ASSIGNMENT: Whenever the word "computer" shows up in a line of the data, copy that line.

Records excerpted from a collection:
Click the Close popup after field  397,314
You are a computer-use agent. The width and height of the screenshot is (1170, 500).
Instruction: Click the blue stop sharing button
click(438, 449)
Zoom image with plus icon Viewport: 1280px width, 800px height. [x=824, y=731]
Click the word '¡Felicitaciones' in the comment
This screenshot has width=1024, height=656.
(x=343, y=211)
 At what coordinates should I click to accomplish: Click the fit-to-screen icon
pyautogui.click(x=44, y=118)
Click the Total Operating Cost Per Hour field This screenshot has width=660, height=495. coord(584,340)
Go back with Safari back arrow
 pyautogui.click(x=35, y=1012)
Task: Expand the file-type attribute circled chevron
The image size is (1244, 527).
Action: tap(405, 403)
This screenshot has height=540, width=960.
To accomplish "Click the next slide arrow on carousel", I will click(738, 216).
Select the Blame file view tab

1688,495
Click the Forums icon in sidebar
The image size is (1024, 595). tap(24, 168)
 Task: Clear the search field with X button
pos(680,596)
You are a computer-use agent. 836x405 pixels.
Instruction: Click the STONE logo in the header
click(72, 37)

TASK SOLUTION:
You are a computer-use agent. The width and height of the screenshot is (1170, 500).
You are a computer-use agent. 836x405 pixels.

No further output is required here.